CN113024432A

CN113024432A - Preparation method of amisulpride pharmacopoeia impurities

Info

Publication number: CN113024432A
Application number: CN201911347072.2A
Authority: CN
Inventors: 刘力涛; 侯健; 侯普乐; 赵鸿斐; 何先亮; 黄鲁宁; 陶安平; 安建国; 顾虹
Original assignee: Shanghai Kesheng Pharmaceutical Research And Development Co ltd; Zhejiang Huahai Pharmaceutical Co Ltd
Current assignee: Shanghai Kesheng Pharmaceutical Research And Development Co ltd; Zhejiang Huahai Pharmaceutical Co Ltd
Priority date: 2019-12-24
Filing date: 2019-12-24
Publication date: 2021-06-25

Abstract

The invention reports a preparation method of amisulpride pharmacopoeia impurities, and particularly relates to a preparation method of amisulpride pharmacopoeia impurities D. The method has the advantages of simple and easy operation, mild conditions, high yield, low energy consumption and low pollution, and is suitable for preparing laboratory-level standard products.

Description

Preparation method of amisulpride pharmacopoeia impurities

Technical Field

The invention belongs to the technical field of pharmaceutical chemistry, and particularly relates to a preparation method of amisulpride pharmacopoeia impurities.

Background

The chemical name of amisulpride is 4-amino-N- [ (1-ethyl-2-pyrrolidine) methyl ] -5-ethylsulfonyl-2-methoxybenzamide, and the chemical structural formula is as follows:

FIG. 1: amisulpride structure

Amisulpride (Amisulprid, trade name Solian), also known as amisulpride, is a dopamine D3/D2 receptor antagonist developed by Sanofi-synthelobo. Amisulpride is an oral medicine for treating psychosis and is mainly used for treating schizophrenia clinically.

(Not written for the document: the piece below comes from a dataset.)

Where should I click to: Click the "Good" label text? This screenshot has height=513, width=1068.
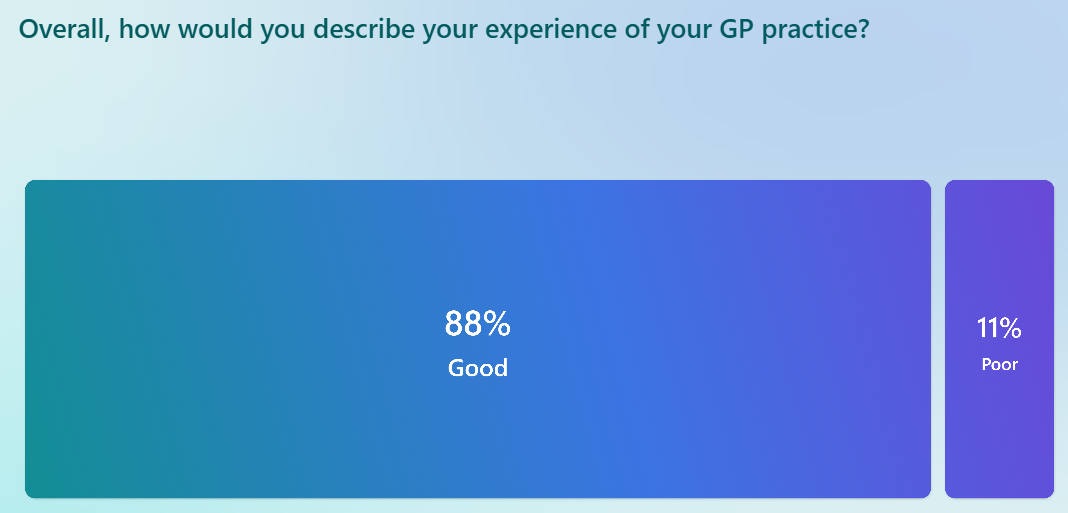(x=477, y=368)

Amisulpride is currently marketed in both the uk and the european union. Amisulpride has been included in the above two-ground pharmacopoeia. Wherein, European pharmacopoeia (EP 9.0) specifies a specific impurity D, the name of which is 4-amino-N- [ (1-ethyl-2-pyrrolidine) methyl ] -5-methylsulfonyl-2-methoxybenzamide, in the related substance test items in the quality standard thereof.

FIG. 2: amisulpride European pharmacopoeia impurity D

Through literature query, a synthetic method for amisulpride impurity D is found and reported.

The synthetic route uses methyl iodide and hydrogen peroxide reagents which have high toxicity and are not environment-friendly. The iodomethane is a precancerogen list published by international cancer research institution of world health organization on the day of 2017, 10 and 27, and is in a category 3 carcinogen list. Hydrogen peroxide is suitable for medical wound disinfection, environmental disinfection and food disinfection, but hydrogen peroxide is also a carcinogen published by the world health organization. In addition, during the production process, thiophenol intermediates are generated, and the odor is special and malodorous.

Disclosure of Invention

The invention provides a preparation method of amisulpride pharmacopoeia impurities, in particular to a preparation method of amisulpride pharmacopoeia impurities D, which has the advantages of simple and easy operation, mild conditions, high yield, low energy consumption and pollution and is suitable for preparing laboratory-level standard products.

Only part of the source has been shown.